Even though the United Kingdom’s Department for Transport rejects the term “classic car,” it set a de facto 40-year cutoff age defining them this month as it decided which historical vehicles should be exempt from annual roadworthiness testing and which should not.

Expected to grant MOT roadworthiness testing exemptions to 293,000 more vehicles, the DfT decision, released nearly a year after a public consultation on the topic, applies strictly to unmodified non-commercial “vehicles of historic interest” 40 years or older with a rolling cutoff date.

Under current U.K. law, only vehicles prior to 1960 do not have to go through roadworthiness testing every year, and no rolling cutoff is in place. About 197,000 vehicles currently qualify for that exemption.

The DfT issued last year’s consultation on roadworthiness exemptions in response to the European Union’s own roadworthiness directive, which it issued in 2014 and allows member states to exempt any unmodified vehicle 30 years or older from testing.

While DfT officials considered several alternative approaches to exempting older cars, they ultimately made their decision based on crash rates. According to the data cited in the recent announcement, twice as many fatal crashes involved vehicles built from 1978 to 1987 versus vehicles built from 1961 to 1977; indeed, “the rate of death and injury in vehicles from 1978-’87, unlike the older vehicles, is comparable to that of the general vehicle fleet.”

For that reason alone, the DfT decided against setting the rolling cutoff at 30 years to match the EU’s cutoff.

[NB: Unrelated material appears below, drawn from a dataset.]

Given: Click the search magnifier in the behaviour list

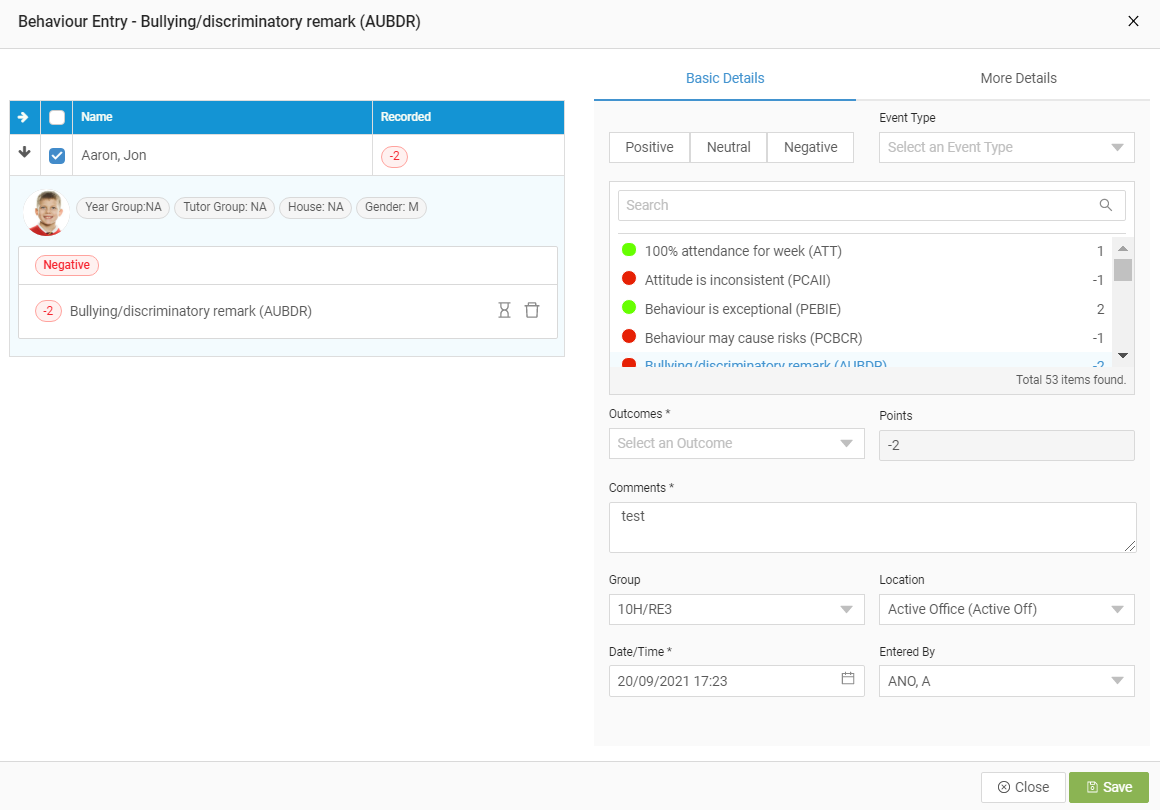Looking at the screenshot, I should tap(1106, 205).
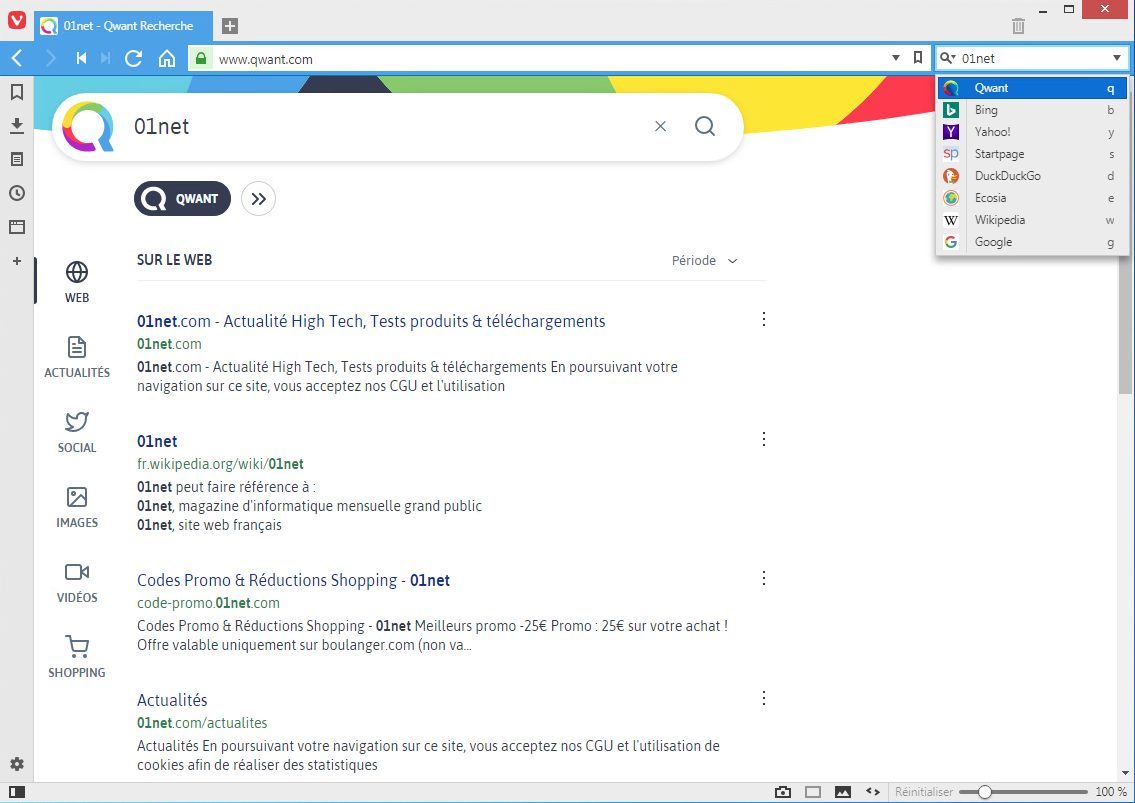Image resolution: width=1135 pixels, height=803 pixels.
Task: Reload the current page
Action: tap(133, 58)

“There could be a small negative effect on road safety (by establishing the 40-year cutoff for exemptions)… however there is no specific evidence that not testing vehicles of historic interest will lead to a safety risk materialising,” the DfT wrote in the announcement. “Per vehicle, the risks in the status quo of not testing vehicles until they are three years old and of not testing the general fleet every six months as opposed to the current annual frequency are likely to be higher.”

In addition, the agency pointed out that vehicles 40 years and older are rarely used and typically make short trips; that the modern MOT “was no longer relevant” to cars of that age, leaving garages ill-equipped to test them; and that a 40-year cutoff for roadworthiness testing exemptions would correspond with the 40-year rolling exemption for classic cars from annual excise taxes, instituted in 2014.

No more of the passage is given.